Source code for xdoctest.docstr.docscrape_google

"""
Handles parsing of information out of google style docstrings

It is not clear which of these `GoogleStyleDocs1`_ `GoogleStyleDocs2`_ is *the*
standard or if there is one.

This code has been exported to a standalone package

    * https://github.com/Erotemic/googledoc

This is similar to:

    * https://pypi.org/project/docstring-parser/
    * https://pypi.org/project/numpydoc/

It hasn't been decided if this will remain vendored in xdoctest or pulled in as
a dependency.

References:
    .. [GoogleStyleDocs1] https://sphinxcontrib-napoleon.readthedocs.io/en/latest/example_google.html#example-google
    .. [GoogleStyleDocs2] http://www.sphinx-doc.org/en/stable/ext/example_google.html#example-google
"""
import re
import textwrap
import collections
from xdoctest import exceptions
from xdoctest.utils.util_str import ensure_unicode

DocBlock = collections.namedtuple('DocBlock', ['text', 'offset'])



[docs]
def split_google_docblocks(docstr):
    """
    Breaks a docstring into parts defined by google style

    Args:
        docstr (str): a docstring

    Returns:
        List[Tuple[str, DocBlock]]:
            list of 2-tuples where the first item is a google style docstring
            tag and the second item is the bock corresponding to that tag.

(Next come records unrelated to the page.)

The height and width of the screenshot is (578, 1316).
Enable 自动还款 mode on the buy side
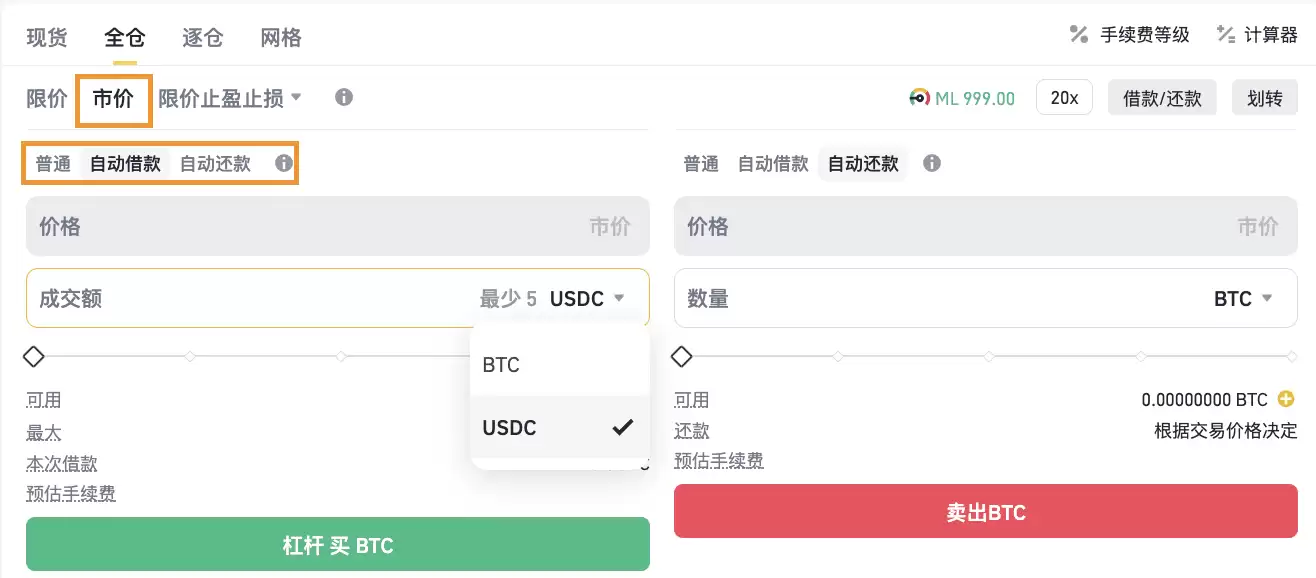(x=215, y=163)
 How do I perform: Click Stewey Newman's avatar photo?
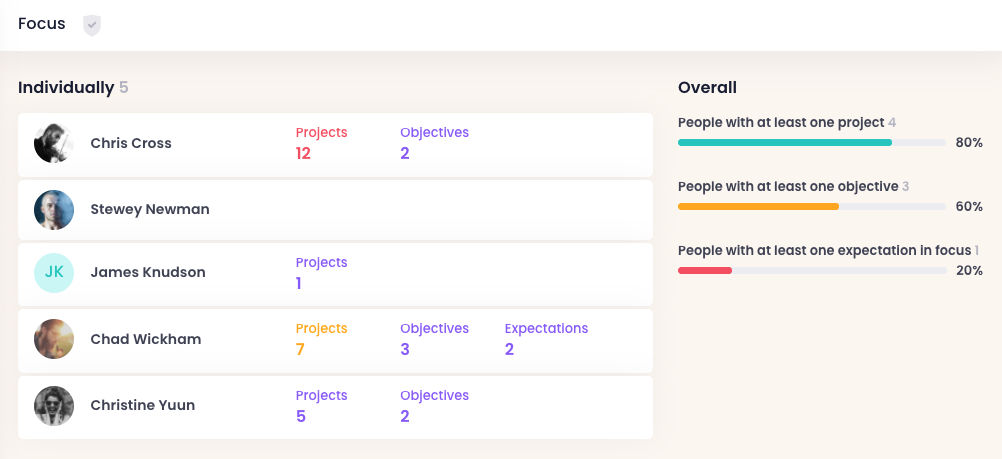click(x=54, y=210)
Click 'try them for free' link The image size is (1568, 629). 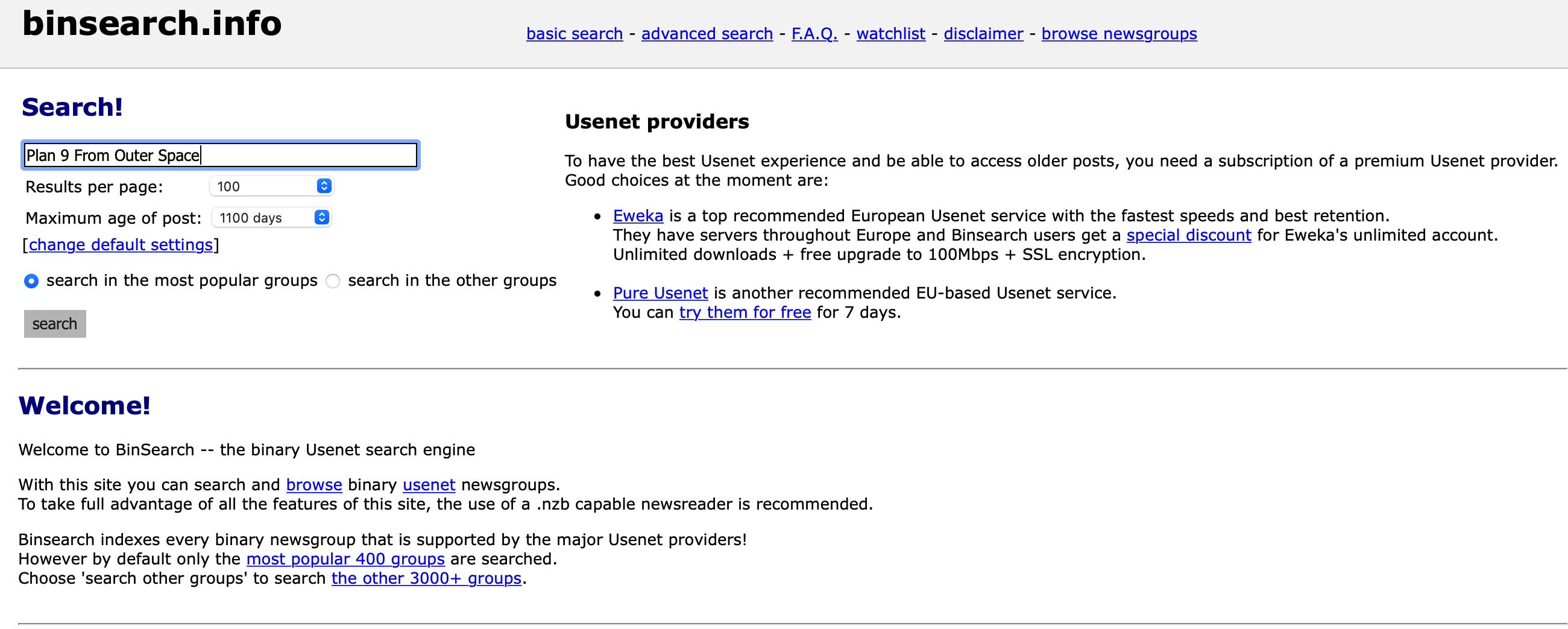[x=745, y=313]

The
            block itself is a 2-tuple where the first item is the unindented
            text and the second item is the line offset indicating that blocks
            location in the docstring.

    Note:
        Unknown or "freeform" sections are given a generic "__DOC__" tag.
        A section tag may be specified multiple times.

    CommandLine:
        xdoctest xdoctest.docstr.docscrape_google split_google_docblocks:2

    Example:
        >>> from xdoctest.docstr.docscrape_google import *  # NOQA
        >>> from xdoctest import utils
        >>> docstr = utils.codeblock(
        ...     '''
        ...     one line description
        ...
        ...     multiline
        ...     description
        ...
        ...     Args:
        ...         foo: bar
        ...
        ...     Returns:
        ...         None
        ...
        ...     Example:
        ...         >>> print('eg1')
        ...         eg1
        ...
        ...     Example:
        ...         >>> print('eg2')
        ...         eg2
        ...     ''')
        >>> groups = split_google_docblocks(docstr)
        >>> assert len(groups) == 5
        >>> [g[0] for g in groups]
        ['__DOC__', 'Args', 'Returns', 'Example', 'Example']

    Example:
        >>> from xdoctest.docstr.docscrape_google import *  # NOQA
        >>> docstr = split_google_docblocks.__doc__
        >>> groups = split_google_docblocks(docstr)

    Example:
        >>> from xdoctest.docstr.docscrape_google import *  # NOQA
        >>> from xdoctest import utils
        >>> docstr = utils.codeblock(
        ...     '''
        ...      a description with a leading space
        ...
        ...     Example:
        ...         >>> foobar
        ...     ''')
        >>> groups = split_google_docblocks(docstr)
        >>> print('groups = {!r}'.format(groups))

    Example:
        >>> from xdoctest.docstr.docscrape_google import *  # NOQA
        >>> from xdoctest import utils
        >>> docstr = utils.codeblock(
        ...     '''
        ...     Example:
        ...         >>> foobar
        ...     ''')
        >>> # Check that line offsets are valid if the first line is not blank
        >>> groups = split_google_docblocks(docstr)
        >>> offset = groups[0][1][1]
        >>> print('offset = {!r}'.format(offset))
        >>> assert offset == 0
        >>> # Check that line offsets are valid if the first line is blank
        >>> groups = split_google_docblocks(chr(10) + docstr)
        >>> offset = groups[0][1][1]
        >>> print('offset = {!r}'.format(offset))
        >>> assert offset == 1
    """
    if not isinstance(docstr, str):
        raise TypeError('Input docstr must be a string. Got {} instead'.format(
            type(docstr)))

    def get_indentation(line_):
        """ returns number of preceding spaces """
        return len(line_) - len(line_.lstrip())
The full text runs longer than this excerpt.